Una borsista si confida: «Firmai un contratto di schiavitù sessuale»

E’ stato disposto l’arresto per l’ex giudice barese del Consiglio di Stato Francesco Bellomo, accusato di maltrattamento nei confronti di quattro donne, tre borsiste e una ricercatrice. A Bellomo è stata notificata una ordinanza di custodia cautelare agli arresti domiciliari.

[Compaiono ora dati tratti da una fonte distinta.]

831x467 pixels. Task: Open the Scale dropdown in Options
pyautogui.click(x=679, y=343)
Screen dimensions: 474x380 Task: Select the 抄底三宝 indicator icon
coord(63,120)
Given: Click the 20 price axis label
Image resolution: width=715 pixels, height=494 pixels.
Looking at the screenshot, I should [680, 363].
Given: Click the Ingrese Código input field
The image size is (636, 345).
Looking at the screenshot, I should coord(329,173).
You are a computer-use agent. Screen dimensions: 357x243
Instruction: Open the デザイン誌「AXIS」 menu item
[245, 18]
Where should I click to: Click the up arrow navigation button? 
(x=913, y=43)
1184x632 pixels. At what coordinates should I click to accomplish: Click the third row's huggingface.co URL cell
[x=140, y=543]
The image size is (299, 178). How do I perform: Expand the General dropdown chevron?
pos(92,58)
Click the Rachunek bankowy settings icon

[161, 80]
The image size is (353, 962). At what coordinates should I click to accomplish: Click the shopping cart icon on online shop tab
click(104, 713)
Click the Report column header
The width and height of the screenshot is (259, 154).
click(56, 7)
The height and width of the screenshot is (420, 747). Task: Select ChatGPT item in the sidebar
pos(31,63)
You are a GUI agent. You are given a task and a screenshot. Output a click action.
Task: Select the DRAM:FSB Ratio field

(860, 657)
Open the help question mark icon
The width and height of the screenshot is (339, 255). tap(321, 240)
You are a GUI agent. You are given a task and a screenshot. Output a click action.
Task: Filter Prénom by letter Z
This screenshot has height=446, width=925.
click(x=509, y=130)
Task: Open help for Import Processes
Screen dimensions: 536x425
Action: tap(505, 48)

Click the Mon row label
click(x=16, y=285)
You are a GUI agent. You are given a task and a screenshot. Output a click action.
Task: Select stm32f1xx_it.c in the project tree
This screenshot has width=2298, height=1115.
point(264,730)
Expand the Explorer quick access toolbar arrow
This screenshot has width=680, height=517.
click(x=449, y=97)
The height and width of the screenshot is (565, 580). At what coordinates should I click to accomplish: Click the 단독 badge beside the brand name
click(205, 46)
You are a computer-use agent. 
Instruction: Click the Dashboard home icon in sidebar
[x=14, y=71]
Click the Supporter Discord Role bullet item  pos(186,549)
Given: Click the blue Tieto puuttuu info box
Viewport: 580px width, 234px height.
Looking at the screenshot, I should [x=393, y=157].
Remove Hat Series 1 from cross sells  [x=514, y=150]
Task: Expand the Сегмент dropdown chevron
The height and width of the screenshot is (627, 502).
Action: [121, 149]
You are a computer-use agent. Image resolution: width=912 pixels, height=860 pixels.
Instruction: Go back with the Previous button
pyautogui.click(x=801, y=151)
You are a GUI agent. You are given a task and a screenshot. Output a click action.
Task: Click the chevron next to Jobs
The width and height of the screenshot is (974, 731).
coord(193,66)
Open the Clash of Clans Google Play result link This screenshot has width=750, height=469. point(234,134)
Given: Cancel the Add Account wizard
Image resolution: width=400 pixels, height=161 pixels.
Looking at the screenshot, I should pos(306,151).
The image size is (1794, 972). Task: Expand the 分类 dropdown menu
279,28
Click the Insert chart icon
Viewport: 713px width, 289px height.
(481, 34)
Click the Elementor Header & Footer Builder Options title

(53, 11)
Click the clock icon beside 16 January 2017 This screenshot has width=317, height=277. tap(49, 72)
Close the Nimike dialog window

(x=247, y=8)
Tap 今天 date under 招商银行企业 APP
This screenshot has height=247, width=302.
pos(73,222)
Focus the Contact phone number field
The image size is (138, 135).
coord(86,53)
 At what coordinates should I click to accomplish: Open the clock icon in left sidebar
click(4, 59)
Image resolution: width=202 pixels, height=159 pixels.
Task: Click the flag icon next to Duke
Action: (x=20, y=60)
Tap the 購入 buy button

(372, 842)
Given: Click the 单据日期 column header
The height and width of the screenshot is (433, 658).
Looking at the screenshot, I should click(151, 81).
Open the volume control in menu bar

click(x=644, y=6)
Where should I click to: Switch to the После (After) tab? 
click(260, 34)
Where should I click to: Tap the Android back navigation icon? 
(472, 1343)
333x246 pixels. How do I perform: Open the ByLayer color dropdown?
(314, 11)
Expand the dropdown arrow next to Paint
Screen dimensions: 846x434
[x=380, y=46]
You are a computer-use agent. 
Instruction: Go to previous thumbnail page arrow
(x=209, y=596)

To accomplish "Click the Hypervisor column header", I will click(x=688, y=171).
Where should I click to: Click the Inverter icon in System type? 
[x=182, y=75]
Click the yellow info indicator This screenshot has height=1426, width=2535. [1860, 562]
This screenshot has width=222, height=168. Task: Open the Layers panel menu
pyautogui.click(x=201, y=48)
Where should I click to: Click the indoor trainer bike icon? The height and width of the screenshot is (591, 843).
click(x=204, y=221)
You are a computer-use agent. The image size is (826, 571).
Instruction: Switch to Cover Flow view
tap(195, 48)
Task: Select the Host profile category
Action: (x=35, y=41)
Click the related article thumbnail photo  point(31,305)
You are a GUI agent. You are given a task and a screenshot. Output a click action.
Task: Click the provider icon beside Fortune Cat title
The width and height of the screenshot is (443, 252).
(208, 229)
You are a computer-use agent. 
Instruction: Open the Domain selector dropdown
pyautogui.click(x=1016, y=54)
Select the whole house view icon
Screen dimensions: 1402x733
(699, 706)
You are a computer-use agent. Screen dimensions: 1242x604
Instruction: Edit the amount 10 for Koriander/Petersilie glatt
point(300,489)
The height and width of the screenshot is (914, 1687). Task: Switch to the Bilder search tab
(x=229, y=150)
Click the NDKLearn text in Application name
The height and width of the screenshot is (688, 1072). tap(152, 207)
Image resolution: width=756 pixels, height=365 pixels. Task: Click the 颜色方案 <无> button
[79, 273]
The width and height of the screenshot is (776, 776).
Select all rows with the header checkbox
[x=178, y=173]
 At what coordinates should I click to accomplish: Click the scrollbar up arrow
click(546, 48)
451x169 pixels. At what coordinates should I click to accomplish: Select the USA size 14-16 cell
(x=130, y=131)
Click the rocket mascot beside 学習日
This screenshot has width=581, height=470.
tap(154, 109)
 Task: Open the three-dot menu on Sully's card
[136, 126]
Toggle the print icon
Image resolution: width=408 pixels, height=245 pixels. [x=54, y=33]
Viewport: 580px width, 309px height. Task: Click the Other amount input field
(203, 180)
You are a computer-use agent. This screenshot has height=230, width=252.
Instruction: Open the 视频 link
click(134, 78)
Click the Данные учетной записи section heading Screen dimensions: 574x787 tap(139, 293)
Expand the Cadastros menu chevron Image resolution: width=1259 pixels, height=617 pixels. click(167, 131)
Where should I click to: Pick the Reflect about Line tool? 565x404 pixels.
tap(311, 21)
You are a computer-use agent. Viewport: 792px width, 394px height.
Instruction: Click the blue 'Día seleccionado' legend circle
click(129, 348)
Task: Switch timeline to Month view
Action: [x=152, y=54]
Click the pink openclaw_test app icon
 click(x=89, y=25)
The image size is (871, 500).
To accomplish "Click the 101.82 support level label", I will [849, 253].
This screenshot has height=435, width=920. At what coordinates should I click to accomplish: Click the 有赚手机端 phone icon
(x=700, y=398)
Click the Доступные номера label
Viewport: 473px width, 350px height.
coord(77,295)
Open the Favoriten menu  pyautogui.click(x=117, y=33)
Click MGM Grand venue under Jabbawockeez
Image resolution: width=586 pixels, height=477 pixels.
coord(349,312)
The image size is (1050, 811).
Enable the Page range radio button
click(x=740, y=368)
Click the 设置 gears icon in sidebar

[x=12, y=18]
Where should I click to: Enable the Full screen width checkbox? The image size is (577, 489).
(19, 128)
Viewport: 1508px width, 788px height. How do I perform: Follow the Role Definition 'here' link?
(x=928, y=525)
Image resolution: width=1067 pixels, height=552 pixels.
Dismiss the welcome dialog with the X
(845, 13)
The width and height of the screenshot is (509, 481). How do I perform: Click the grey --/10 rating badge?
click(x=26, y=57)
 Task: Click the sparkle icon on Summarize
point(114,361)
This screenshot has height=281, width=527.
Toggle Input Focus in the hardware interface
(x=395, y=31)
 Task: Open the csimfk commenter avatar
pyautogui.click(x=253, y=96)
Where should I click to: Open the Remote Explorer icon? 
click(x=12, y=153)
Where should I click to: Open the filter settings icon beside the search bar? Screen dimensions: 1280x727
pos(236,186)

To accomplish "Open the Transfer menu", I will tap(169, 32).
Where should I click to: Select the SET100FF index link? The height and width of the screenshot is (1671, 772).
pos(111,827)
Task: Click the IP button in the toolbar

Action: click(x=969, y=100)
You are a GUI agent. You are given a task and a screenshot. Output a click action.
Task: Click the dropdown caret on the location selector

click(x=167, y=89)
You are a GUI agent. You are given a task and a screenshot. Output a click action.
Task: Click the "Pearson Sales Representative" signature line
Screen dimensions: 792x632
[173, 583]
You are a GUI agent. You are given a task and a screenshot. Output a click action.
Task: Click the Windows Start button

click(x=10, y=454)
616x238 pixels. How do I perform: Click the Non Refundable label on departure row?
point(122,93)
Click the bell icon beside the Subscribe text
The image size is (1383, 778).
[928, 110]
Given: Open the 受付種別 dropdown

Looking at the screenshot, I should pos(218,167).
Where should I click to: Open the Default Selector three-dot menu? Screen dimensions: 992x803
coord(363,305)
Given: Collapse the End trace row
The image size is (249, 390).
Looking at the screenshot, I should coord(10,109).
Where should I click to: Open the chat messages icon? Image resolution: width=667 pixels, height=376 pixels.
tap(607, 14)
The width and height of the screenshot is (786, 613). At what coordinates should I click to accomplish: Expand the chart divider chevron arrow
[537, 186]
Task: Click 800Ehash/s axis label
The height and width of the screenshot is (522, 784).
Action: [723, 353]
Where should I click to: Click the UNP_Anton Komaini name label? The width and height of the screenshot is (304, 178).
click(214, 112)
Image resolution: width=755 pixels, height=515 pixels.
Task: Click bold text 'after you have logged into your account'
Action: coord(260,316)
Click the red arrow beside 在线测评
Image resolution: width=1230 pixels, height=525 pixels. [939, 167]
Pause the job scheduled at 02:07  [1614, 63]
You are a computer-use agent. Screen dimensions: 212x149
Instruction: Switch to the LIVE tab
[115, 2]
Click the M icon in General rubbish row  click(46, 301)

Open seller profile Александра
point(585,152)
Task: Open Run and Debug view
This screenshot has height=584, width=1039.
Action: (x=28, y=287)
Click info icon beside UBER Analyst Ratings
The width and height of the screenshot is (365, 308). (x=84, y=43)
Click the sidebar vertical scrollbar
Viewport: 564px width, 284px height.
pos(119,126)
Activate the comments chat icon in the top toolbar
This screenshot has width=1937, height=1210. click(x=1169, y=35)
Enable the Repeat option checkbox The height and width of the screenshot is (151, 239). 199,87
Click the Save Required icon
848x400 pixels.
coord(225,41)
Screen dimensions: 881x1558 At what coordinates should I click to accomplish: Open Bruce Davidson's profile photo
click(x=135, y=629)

Dress code da classico ad estremo. Alle borsiste Bellomo imponeva un dress code («classico» per gli «eventi burocratici», «intermedio» per «corsi e convegni» ed «estremo» per gli «eventi mondani»), ma non solo. Le borsiste della Scuola di Formazione dovevano «curare la propria immagine anche dal punto di vista dinamico (gesti, conversazione, movimenti), onde assicurare il più possibile l’armonia, l’eleganza e la superiore trasgressività al fine di pubblicizzare l’immagine della scuola e della società». Queste le parole che comparivano nel contratto imposto alle borsiste.

Obblighi e divieti. Ad alcune di loro era imposto «il divieto di contrarre matrimonio a pena di decadenza automatica dalla borsa» e l’obbligo di «fedeltà nei confronti del direttore scientifico».  Le borsiste avevano anche «l’obbligo di segretezza sul contenuto delle comunicazioni intercorse».

«Ho sottoscritto un contratto di schiavitù sessuale». Questa la confidenza di una borsista della Scuola di Formazione di Francesco Bellomo alla sorella, contenuta nell’ordinanza di arresto. Il controllo di Bellomo, stando alle testimonianze, avveniva a 360 gradi: monitorava i profili privati delle borsiste, vagliando foto e like ai loro post. Stando alla confidenza della borsista Bellomo avrebbe impedito loro di uscire la sera senza autorizzazione e pretendeva da loro una dedizione totale.